• [Text block]:
* * *

If you want to see roughly the limit of memory speed on your machine, try booting into memtest86+; in addition to testing memory, it benchmarks memory.


The author's SSE code is a terribly overcomplicated way of summing up every byte. The code is using PMADDW (a multiply and add?!), and is strangely trying to interleave hardcoded 0s and 1s into registers with PUNPCKHBW/PUNPCKLBW, huh?

All the author needs is PADDB (add packed bytes).


Here is how it should be done with PADDB: http://pastebin.com/MY9tENpW This is 20% faster than the author's version on my computer: 0.210 sec vs. 0.260 sec to process 1GiB. The tight loop is simple:

  400710:	66 0f fc 04 07       	paddb  (%rdi,%rax,1),%xmm0
  400715:	48 83 c0 10          	add    $0x10,%rax
  400719:	48 39 c6             	cmp    %rax,%rsi
  40071c:	77 f2                	ja     400710 <sum_array+0x10>
Compare this to the author's complex version:

  400720:	66 0f 6f 14 07       	movdqa (%rdi,%rax,1),%xmm2
  400725:	48 83 c0 10          	add    $0x10,%rax
  400729:	48 39 c6             	cmp    %rax,%rsi
  40072c:	66 0f 6f c2          	movdqa %xmm2,%xmm0
  400730:	66 0f 68 d4          	punpckhbw %xmm4,%xmm2
  400734:	66 0f 60 c4          	punpcklbw %xmm4,%xmm0
  400738:	66 0f f5 d1          	pmaddwd %xmm1,%xmm2
  40073c:	66 0f f5 c1          	pmaddwd %xmm1,%xmm0
  400740:	66 0f fe c3          	paddd  %xmm3,%xmm0
  400744:	66 0f fe c2          	paddd  %xmm2,%xmm0
  400748:	66 0f 6f d8          	movdqa %xmm0,%xmm3
  40074c:	77 d2                	ja     400720 <sum_array+0x20>


Do you even lift?

* * *

• [Dataset rows]:
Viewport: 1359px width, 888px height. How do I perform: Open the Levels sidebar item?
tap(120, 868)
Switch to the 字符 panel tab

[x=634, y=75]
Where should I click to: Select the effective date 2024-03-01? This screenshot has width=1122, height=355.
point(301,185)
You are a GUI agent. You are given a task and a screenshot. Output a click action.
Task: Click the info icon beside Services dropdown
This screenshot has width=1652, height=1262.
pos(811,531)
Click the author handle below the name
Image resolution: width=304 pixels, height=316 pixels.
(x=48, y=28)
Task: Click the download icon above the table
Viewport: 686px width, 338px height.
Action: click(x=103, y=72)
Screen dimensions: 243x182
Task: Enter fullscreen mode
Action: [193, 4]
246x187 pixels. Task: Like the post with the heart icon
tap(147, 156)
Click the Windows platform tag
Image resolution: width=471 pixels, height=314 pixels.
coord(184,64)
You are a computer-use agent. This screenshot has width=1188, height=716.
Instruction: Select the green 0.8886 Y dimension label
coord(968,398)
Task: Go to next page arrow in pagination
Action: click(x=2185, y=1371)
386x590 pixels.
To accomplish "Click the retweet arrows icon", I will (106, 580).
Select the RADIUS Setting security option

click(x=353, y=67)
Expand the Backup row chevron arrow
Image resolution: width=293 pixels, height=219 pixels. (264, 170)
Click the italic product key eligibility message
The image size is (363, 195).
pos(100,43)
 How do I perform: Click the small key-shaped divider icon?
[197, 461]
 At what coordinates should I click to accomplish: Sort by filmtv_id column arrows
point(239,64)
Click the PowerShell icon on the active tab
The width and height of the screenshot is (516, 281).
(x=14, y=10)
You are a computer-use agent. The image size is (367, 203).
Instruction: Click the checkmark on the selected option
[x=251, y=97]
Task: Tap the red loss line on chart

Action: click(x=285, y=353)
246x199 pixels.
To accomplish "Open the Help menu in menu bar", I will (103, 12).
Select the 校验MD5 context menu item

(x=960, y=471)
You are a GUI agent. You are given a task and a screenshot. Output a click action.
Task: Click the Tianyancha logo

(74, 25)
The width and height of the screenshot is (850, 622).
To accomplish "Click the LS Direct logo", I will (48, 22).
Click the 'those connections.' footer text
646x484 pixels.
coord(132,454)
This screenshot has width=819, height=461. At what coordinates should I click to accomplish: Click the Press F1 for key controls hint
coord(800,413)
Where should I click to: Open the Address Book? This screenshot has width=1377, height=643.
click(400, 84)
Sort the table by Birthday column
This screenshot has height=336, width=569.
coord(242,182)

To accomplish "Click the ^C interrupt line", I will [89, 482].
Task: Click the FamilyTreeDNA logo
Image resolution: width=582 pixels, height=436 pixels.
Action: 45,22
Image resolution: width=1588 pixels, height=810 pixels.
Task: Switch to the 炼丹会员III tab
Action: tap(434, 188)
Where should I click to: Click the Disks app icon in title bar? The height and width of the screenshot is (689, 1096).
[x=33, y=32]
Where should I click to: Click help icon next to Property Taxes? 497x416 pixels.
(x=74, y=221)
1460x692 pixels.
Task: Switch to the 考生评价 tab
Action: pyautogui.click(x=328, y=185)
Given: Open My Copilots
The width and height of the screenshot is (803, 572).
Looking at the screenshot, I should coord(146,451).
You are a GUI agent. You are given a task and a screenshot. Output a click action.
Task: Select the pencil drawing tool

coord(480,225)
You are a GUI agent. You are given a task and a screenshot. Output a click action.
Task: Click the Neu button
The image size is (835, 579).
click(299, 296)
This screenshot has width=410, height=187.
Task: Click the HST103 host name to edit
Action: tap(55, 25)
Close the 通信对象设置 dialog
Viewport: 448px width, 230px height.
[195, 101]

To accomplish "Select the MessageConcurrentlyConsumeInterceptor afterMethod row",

* * *

• [Actions to take]:
- a) Answer these about the SSE byte-summing text, one per line:
(i) What should you boot into to see roughly the limit of memory speed on your machine?
(ii) Which single instruction does the text say is all the author needs?
(iii) How long does the PADDB version take to process 1GiB, and how long does the author's version take?
- b) Pick up the SSE byte-summing text after its final line and keep it going.
The rows are separate material and have no connection to the SSE byte-summing text.

• [Responses by task]:
- a)
(i) memtest86+
(ii) PADDB (add packed bytes)
(iii) 0.210 sec for the PADDB version and 0.260 sec for the author's version

- b)
Nice. I remember the first time I really internalized how fast computers were, even when people claimed they were slow. At the time I had a "slow" 133Mhz machine but we kept finding things it was doing that it didn't need too, and by the time we had worked through that there it was idling a lot while doing our task.

The interesting observation is that computers got so fast so quickly, that software is wasteful and inefficient. Why optimize when you can just throw CPU cycles or memory at the problem? What made that observation interesting for me was that it suggested the next 'era' of computers after Moore's law stopped was going to be about who could erase that sort of inefficiency the fastest.

I expect there won't be as much time in the second phase, and at the end you'll have approached some sort of limit of compute efficiency.

And hats off for perf, that is a really cool tool.


It's pretty clear that we're wasting unbelievably huge amounts of computing power with the huge stacks of abstraction we're towering on.

So let's make this interesting, assuming a ground up rewrite of an entire highly optimized web application stack - from the metal on up, how many normal boxes full of server hardware could really just be handled by one? 2? a dozen?

I'd be willing to bet that a modern machine with well written, on the metal software could outperform a regular rack full of the same machines running all the nonsense we run on today.

Magnified over the entire industry, how much power and space are being wasted? What's the dollar amount on that?

What's the developer difference to accomplish this? 30% time?

What costs more? All the costs of potentially millions of wasted machines, power and cooling or millions of man hours writing better code?


I'll take that bet.

We gain a lot with "the huge stack of abstraction". The OS gives us a ton of "goodies" for free (memory abstraction, process/thread safety, networking, etc) and the languages/libraries give us more goodies (the ability to focus on higher-level tasks rather than "bit twiddling"). One could also point to the fact that your team is taking advantage of hundreds (thousands?) of domain experts in every aspect of the stack to get the "best" solution.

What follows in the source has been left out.